From London, the USA and the Caribbean, Wandeka Gayle’s mostly young black women protagonists win our hearts as risk-taking, adventurous explorers of the white world, away from home, which at some point has been Jamaica. They include Roxanne who starts work in a care home in London, who strikes up a rapport with a depressed old man who used to be a writer; Ayo who heads to college in Louisiana, and fights off the internalised voice of her godly, tambourine-beating aunt to begin an affair with an engaging, slightly older white man; there’s Sophia who comes to work in Georgia, who struggles to know whether her inability to engage more deeply with other people is really about racism or, rather,  a more personally embedded reluctance.

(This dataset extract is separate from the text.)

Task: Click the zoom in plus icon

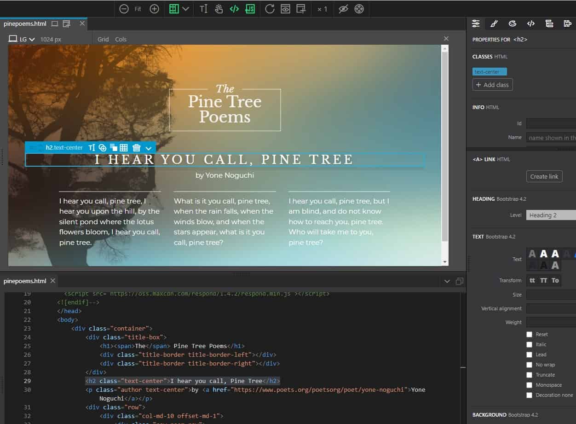Action: (x=155, y=9)
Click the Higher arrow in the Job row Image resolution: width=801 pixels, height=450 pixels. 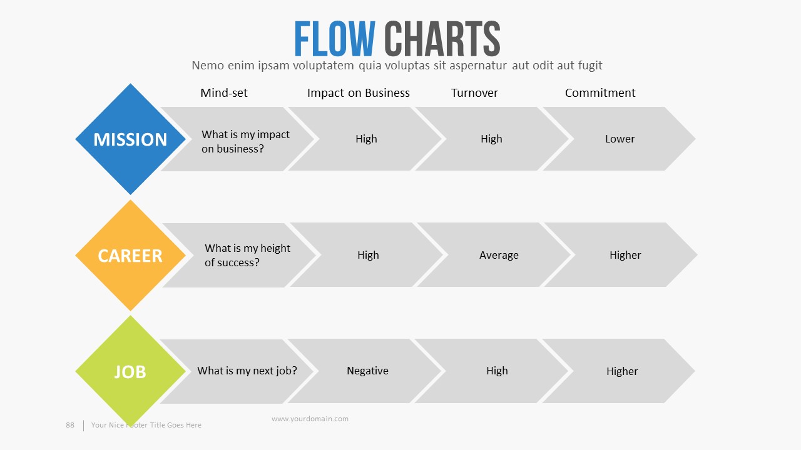point(622,371)
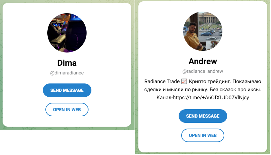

What characterises these women is a readiness to encounter, an attempt to get to grips with the oddities and strangeness of the white world, and like Ayo to engage with it, whilst being pretty sure that Forrest “could never understand her world”. They take risks and are sometimes forced to pay for their courage. Other characters have to confront situations of their own making, like Angela returning from the USA for her mother’s funeral, trying to find some point of contact with the now almost grown children she abandoned, or Melba who, after her husband dies, must confront the silence she has permitted in their marriage.